++++ Provided passage

DOUBLE LOVER (L’AMANT DOUBLE)

The distributor is playing a juicy joke on American audiences by releasing François Ozon’s “Double Lover” on Valentine’s Day. The twisted tale of dark, duplicitous romance, a kind of thriller loosely based on a novel that Joyce Carol Oates published under the pseudonym of Rosamond Smith, earns comparison to Brian De Palma’s early homages to the work of Alfred Hitchcock. In this case, though, Ozon’s model is the David Cronenberg of “Dead Ringers,” which was certainly one of the great anti-date films of all time, though in fashioning his adaptation he uses many of De Palma’s virtuoso tricks—split screens, mirrors and such, all of which fit into the doubling theme.

Twins born and unborn are the chief figures in the picture, which begins with troubled Chloë (Marine Vacth), who suffers from persistent stomach pain, visiting her doctor and announcing that she now feels ready to seek psychological counseling. She’s directed to Paul Meyer (Jérémie Renier), an analyst whose quiet, patient manner offers her comfort.

As their sessions continue, however, her impact on him grows so strong that he feels he can no longer treat her, preferring instead to become her lover. She and her cat Milo move in with him, and she gets a job as a guard—or people-watcher—in a typically chilly modern art museum. Eventually Paul will ask her to marry him.

++++++++
++++ Provided records

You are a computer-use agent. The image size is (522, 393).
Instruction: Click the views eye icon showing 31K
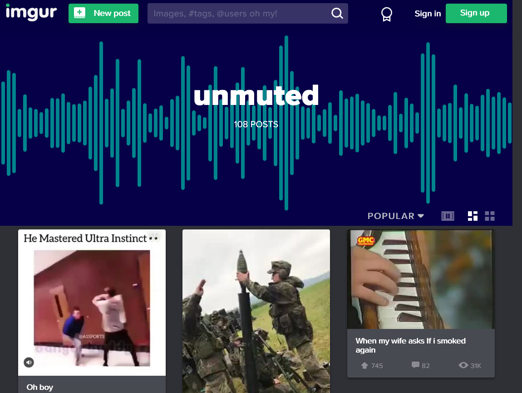pos(463,365)
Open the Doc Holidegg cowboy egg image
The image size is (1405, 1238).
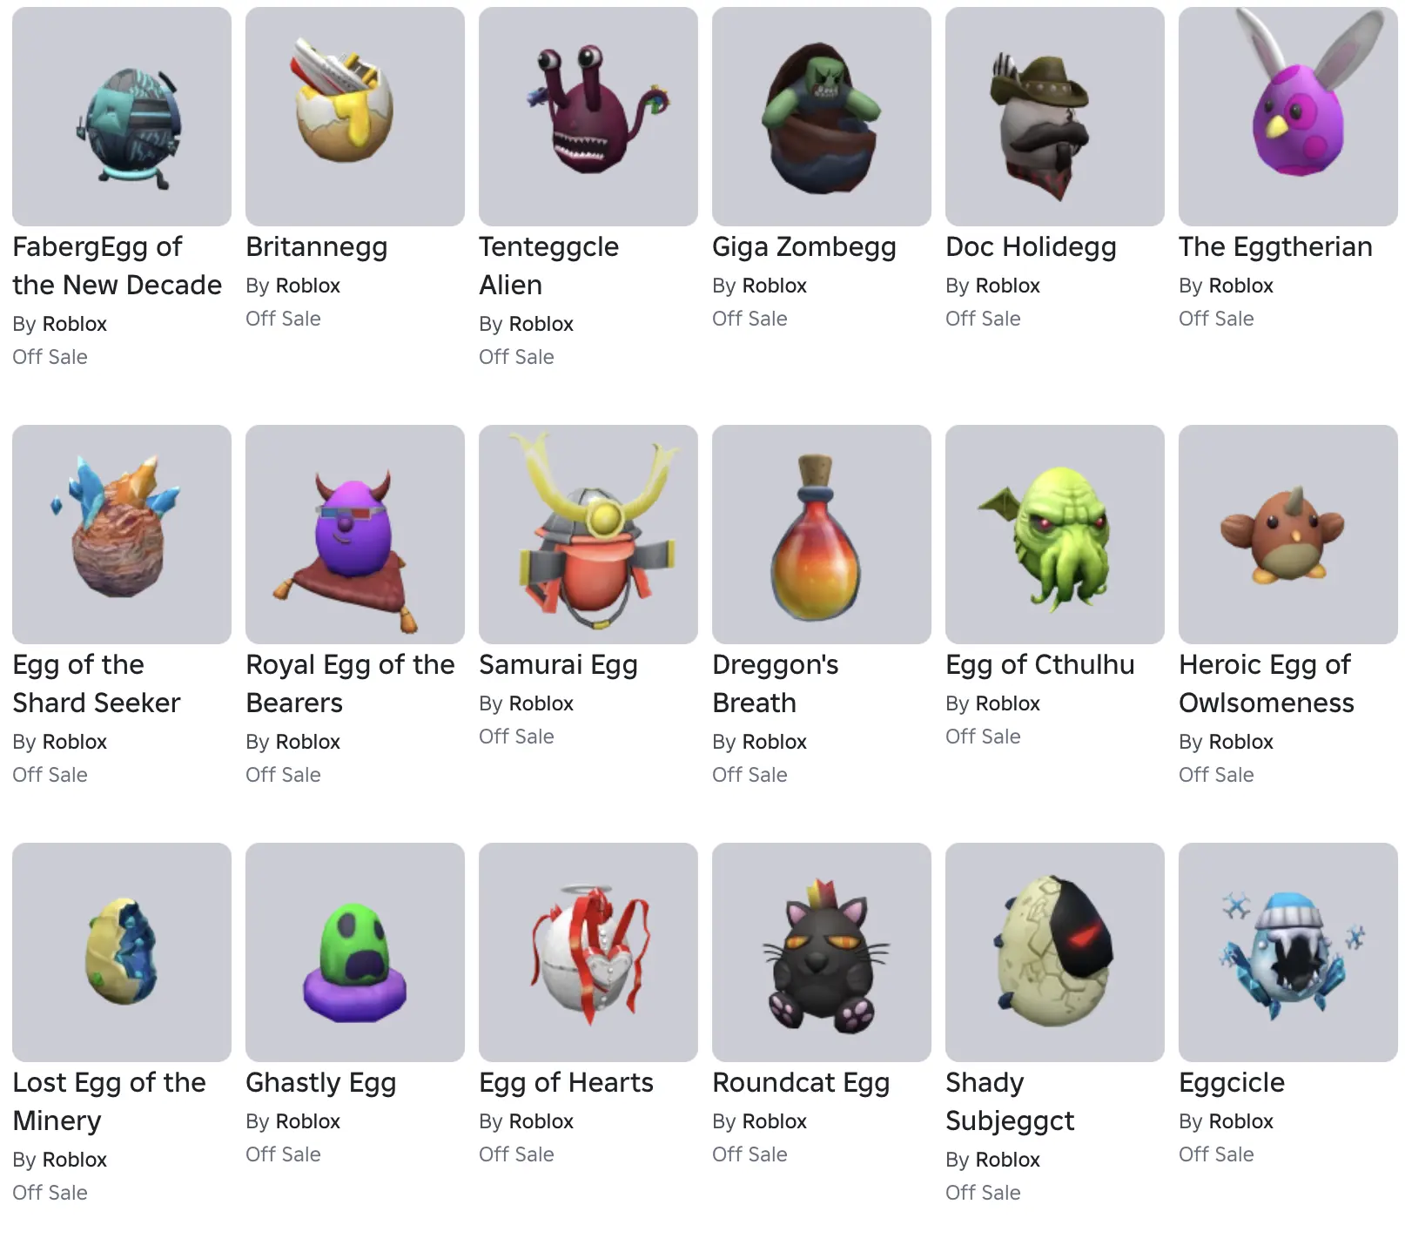1055,117
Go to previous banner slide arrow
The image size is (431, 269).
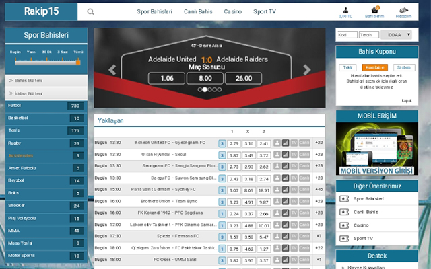(x=112, y=69)
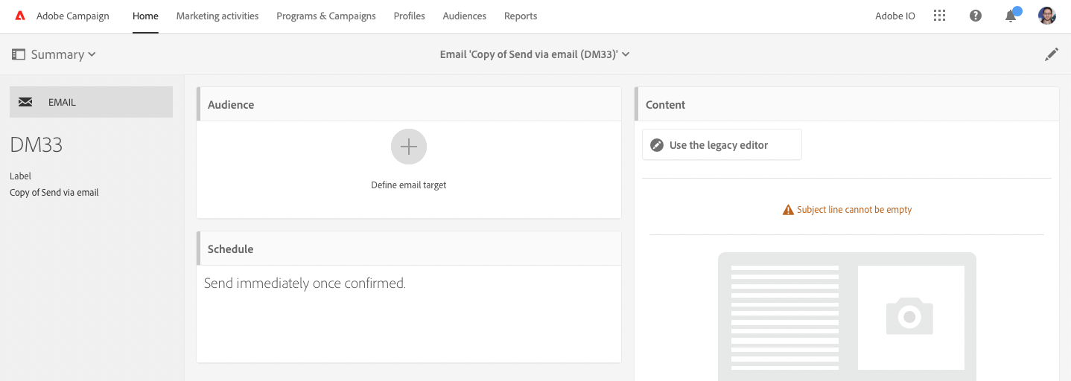Click the email envelope icon
Image resolution: width=1071 pixels, height=381 pixels.
25,102
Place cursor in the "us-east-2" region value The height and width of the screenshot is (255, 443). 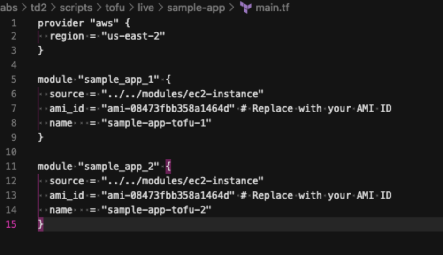click(133, 36)
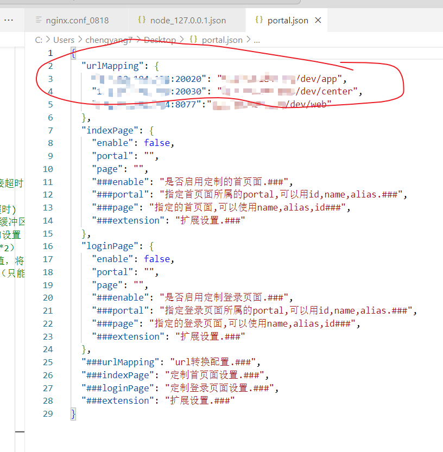Expand the trailing breadcrumb ellipsis symbol list

pos(257,40)
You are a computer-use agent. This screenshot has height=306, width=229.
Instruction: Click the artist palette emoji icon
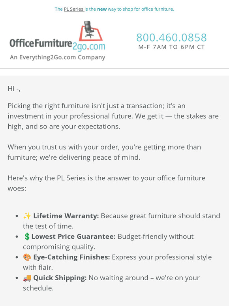pyautogui.click(x=27, y=257)
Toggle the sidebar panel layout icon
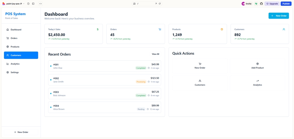Screen dimensions: 294x139 [33, 4]
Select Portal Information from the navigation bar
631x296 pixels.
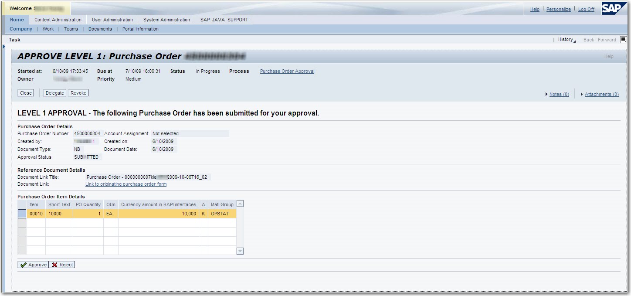point(140,29)
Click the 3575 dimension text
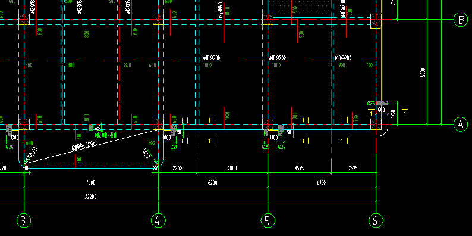 [299, 169]
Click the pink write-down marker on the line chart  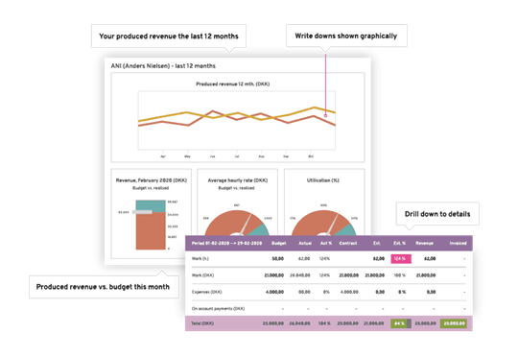pos(325,116)
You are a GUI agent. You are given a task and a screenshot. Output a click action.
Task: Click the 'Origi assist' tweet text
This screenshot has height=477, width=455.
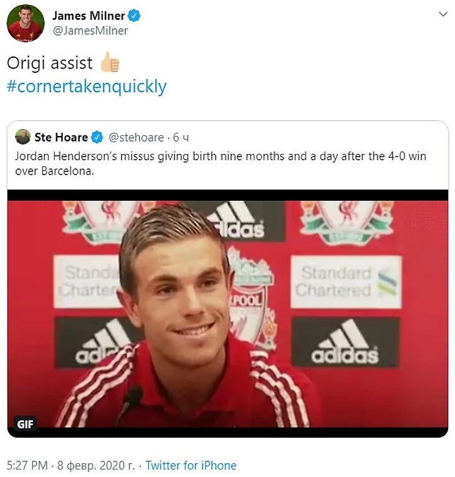(49, 63)
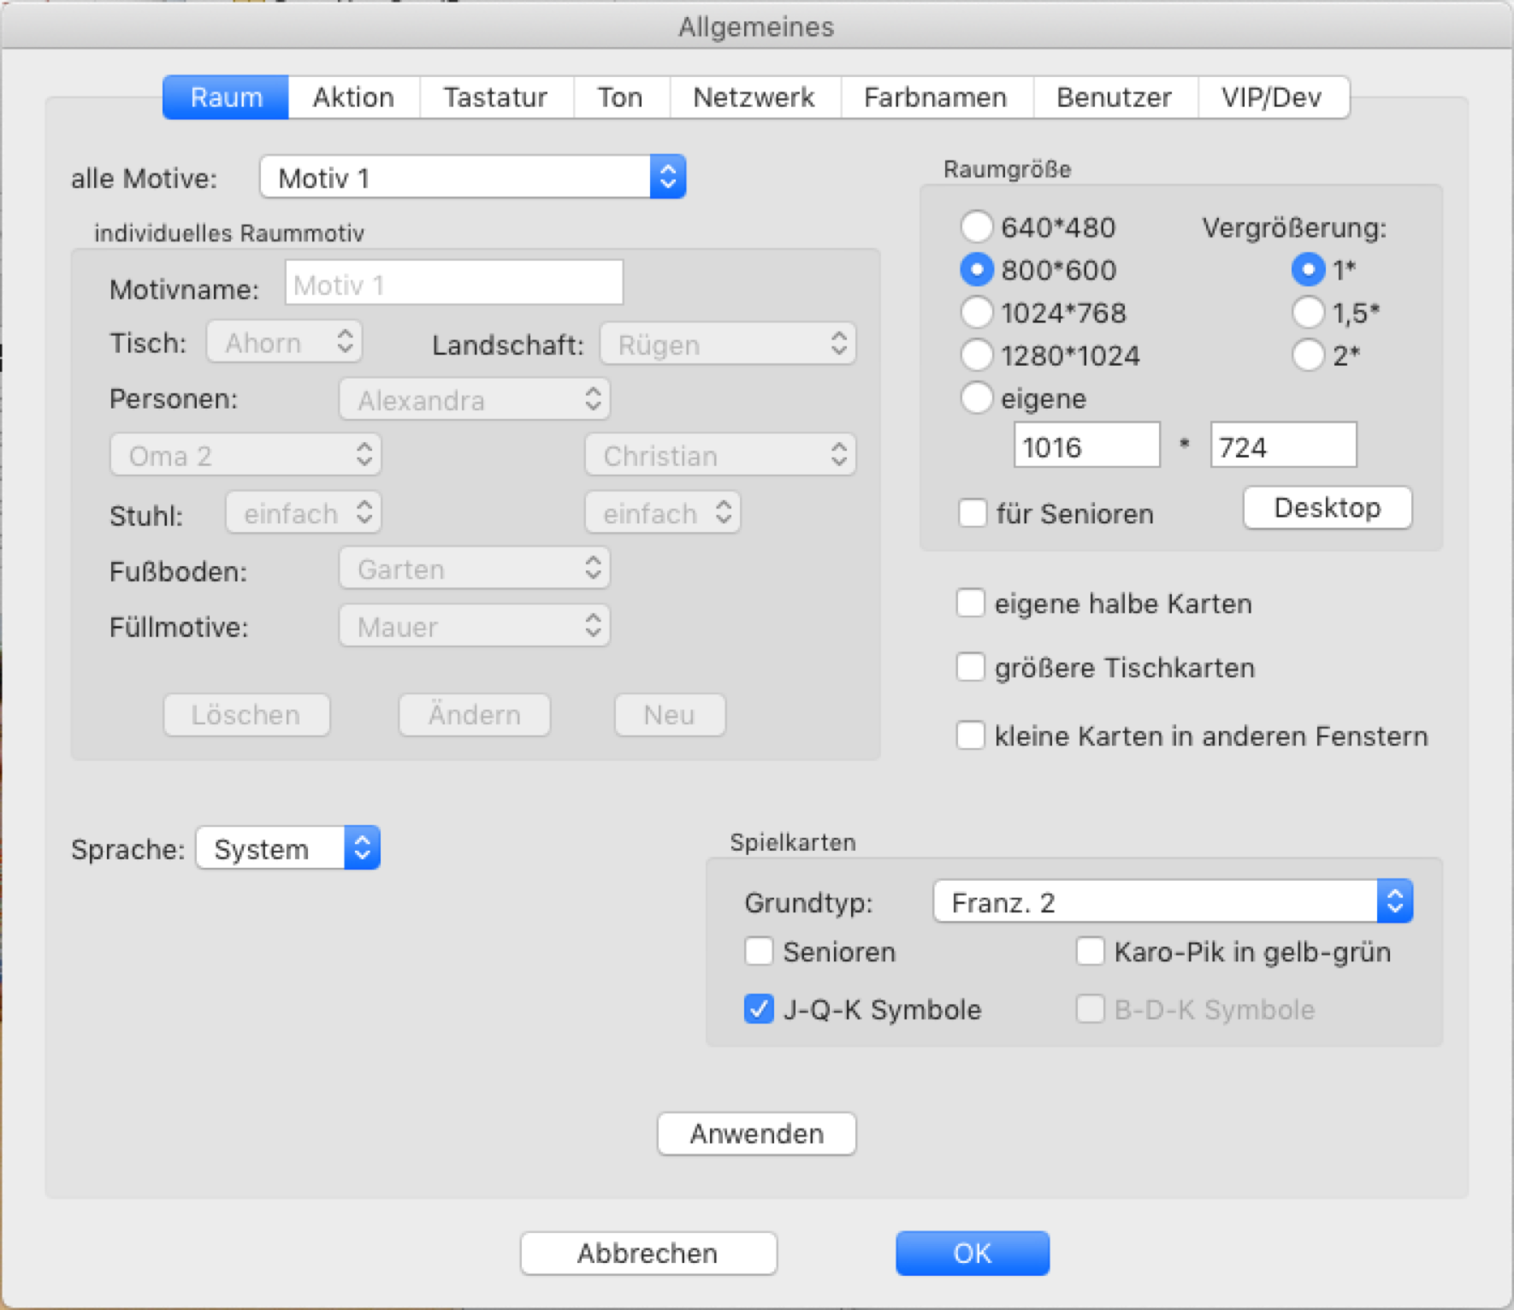Select the eigene custom size radio button

976,398
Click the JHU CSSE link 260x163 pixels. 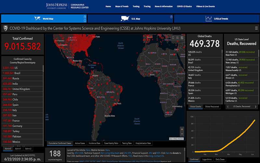coord(79,153)
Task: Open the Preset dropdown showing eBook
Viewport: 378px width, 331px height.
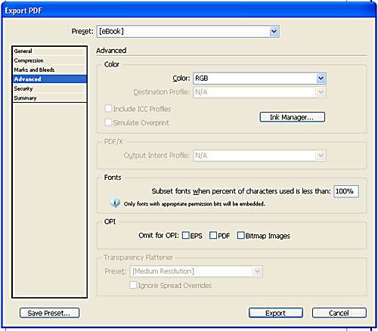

++++++++

» **Exercises**:
1) Translate this sentence from the review of "Double Lover" into Spanish: "She’s directed to Paul Meyer (Jérémie Renier), an analyst whose quiet, patient manner offers her comfort."
2) According to the review of "Double Lover," are these statements true? Answer yes or no for each and quote the words from the review that decide it.
(a) The film draws on a novel that Joyce Carol Oates published under another name.
(b) Chloë takes a job as a guard in a history museum.
(c) Paul goes on treating Chloë after he becomes her lover.

» **Solution set**:
1) La remiten a Paul Meyer (Jérémie Renier), un analista cuya actitud tranquila y paciente le brinda consuelo.

2)
(a) Yes: "loosely based on a novel that Joyce Carol Oates published under the pseudonym of Rosamond Smith"
(b) No: "a typically chilly modern art museum"
(c) No: "he feels he can no longer treat her, preferring instead to become her lover"